O Sítio Pionti é pioneiro no agroturismo e um dos únicos empreendimentos do setor na região. Neta de Bento, Juliete Pionti, ao lado dos pais, Wilson e Creusa, e dos irmãos, Wilson Júnior e Kiara, administra o negócio da família. Ela conta que, desde que assumiram a cachaçaria, as pessoas pediam para conhecer o processo de fabricação, e assim deram início às visitações. “As pessoas têm curiosidade para saber como é feita a cachaça. Muita gente pedia para ver, para conhecer, e meus pais, para deixar o local mais bonito e agradável, começaram a plantar árvores, foram aos poucos reflorestando em volta da fábrica. Quem nos visita, tem oportunidade de degustar a cachaça em meio a natureza, e aprender um pouco sobre a cachaça do Espírito Santo”, relata.
Da mesma forma, a família foi ampliando os investimentos para atrair os turistas. Além da loja própria, onde são comercializadas as aguardentes fabricadas pela família, e do tour para conhecer a produção, o local possui restaurante, bar, tirolesa e uma gruta subterrânea, onde envelhecem a bebida, aberta à visitação.
O sítio é aberto ao público de sexta-feira a domingo e, apesar de receber um público considerável ao longo de todo o ano, Juliete diz que “falta incentivo, não só em Nova Venécia, mas nos municípios da região como um todo, para que mais pessoas invistam e, assim, mais visitantes sejam atraídos”.
Avanços na legislação podem impulsionar o setor
O Ministério do Turismo publicou, em setembro de 2025, uma portaria que estabelece condições para o cadastro de produtores rurais e agricultores familiares no Cadastur. A medida é considerada um marco, pois reconhece e dá visibilidade a quem oferece serviços turísticos nas propriedades, garantindo acesso a políticas e programas do Ministério.

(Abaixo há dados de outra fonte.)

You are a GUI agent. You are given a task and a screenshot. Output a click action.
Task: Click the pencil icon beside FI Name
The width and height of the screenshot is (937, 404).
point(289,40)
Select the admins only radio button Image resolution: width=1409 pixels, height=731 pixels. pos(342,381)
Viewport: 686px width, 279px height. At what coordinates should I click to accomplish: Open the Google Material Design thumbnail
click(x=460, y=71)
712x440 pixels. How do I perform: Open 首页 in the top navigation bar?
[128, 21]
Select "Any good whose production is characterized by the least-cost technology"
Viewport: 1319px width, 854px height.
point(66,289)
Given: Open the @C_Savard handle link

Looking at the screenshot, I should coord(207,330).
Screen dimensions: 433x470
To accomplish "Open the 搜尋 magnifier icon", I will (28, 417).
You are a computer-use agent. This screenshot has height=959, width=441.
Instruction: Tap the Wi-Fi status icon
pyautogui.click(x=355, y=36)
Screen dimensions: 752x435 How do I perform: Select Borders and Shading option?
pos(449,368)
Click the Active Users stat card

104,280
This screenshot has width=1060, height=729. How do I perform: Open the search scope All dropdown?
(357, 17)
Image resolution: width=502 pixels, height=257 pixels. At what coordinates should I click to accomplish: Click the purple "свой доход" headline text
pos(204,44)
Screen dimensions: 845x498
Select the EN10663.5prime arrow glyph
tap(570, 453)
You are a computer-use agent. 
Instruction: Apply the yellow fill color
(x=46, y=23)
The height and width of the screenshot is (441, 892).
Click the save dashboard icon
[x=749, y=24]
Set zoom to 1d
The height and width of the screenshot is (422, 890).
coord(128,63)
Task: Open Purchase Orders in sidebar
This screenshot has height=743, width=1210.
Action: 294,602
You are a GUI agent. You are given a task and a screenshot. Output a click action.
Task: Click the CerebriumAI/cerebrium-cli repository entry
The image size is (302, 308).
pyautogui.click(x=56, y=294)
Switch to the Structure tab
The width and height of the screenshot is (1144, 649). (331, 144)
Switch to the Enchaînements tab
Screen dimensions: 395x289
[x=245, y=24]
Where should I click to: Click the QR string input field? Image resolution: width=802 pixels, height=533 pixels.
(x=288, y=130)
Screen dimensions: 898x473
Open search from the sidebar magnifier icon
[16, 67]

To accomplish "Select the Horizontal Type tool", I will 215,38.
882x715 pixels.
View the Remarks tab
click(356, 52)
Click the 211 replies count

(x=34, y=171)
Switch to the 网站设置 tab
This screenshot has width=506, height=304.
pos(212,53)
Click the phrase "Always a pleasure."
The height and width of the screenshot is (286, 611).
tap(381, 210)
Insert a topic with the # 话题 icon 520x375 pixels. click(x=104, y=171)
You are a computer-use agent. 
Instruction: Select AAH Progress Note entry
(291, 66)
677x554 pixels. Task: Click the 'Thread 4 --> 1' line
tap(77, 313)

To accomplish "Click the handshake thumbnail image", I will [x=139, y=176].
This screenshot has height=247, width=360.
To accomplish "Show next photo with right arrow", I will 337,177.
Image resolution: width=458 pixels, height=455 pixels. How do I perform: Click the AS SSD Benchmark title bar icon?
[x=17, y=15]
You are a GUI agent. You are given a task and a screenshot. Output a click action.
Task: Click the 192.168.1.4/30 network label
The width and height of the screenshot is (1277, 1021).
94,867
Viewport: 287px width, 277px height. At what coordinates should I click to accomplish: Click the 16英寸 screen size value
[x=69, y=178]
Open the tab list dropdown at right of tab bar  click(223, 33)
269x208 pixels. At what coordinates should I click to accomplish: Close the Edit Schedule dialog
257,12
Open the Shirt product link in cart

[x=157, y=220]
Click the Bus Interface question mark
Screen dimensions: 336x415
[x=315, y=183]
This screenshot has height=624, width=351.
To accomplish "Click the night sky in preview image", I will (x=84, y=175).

Um dos pontos mais relevantes é que o produtor continua sendo reconhecido legalmente como produtor rural ou agricultor familiar, mesmo oferecendo serviços turísticos. Para o secretário de Estado do Turismo do Espírito Santo, Victor Coelho, “o Cadastur é a ferramenta que formaliza, qualifica e dá visibilidade nacional e segurança jurídica aos empreendimentos rurais, garantindo que o agroturismo capixaba continue sendo referência”.
A Setur trabalha com instâncias regionais e parceiros para ampliar a conscientização sobre a importância do registro. O Sebrae também auxilia produtores no processo.
Tendência
A 2ª edição da pesquisa “Demanda Turismo Rural”, divulgada pelo Ministério do Turismo em parceria com a Sprint Dados e a Rede Turismo Rural Consciente (Rede RDC), em junho de 2023, aponta o turismo rural como uma forte tendência no setor de viagens.
Principais resultados:
74% dos turistas que buscam o segmento procuram o interior do país para contemplar a natureza.
70% levam em conta o atributo “paz e tranquilidade” na escolha do destino.
73% são atraídos pela autenticidade da comida caseira.
60% escolheram trilhas entre mais de 40 atividades disponíveis no meio rural.
Agroturismo x turismo rural
Turismo rural é a atividade turística que ocorre no meio rural, integrando produção agrícola, cultura, gastronomia, natureza e modos de vida do campo. Proporciona lazer, descanso e contato com tradições e saberes locais, gerando renda e fortalecendo a identidade das comunidades.
Agroturismo é uma modalidade dentro do turismo rural em que o visitante participa diretamente das atividades produtivas da propriedade — colheita, plantio, ordenha, preparo de alimentos, entre outras — vivenciando a rotina agrícola.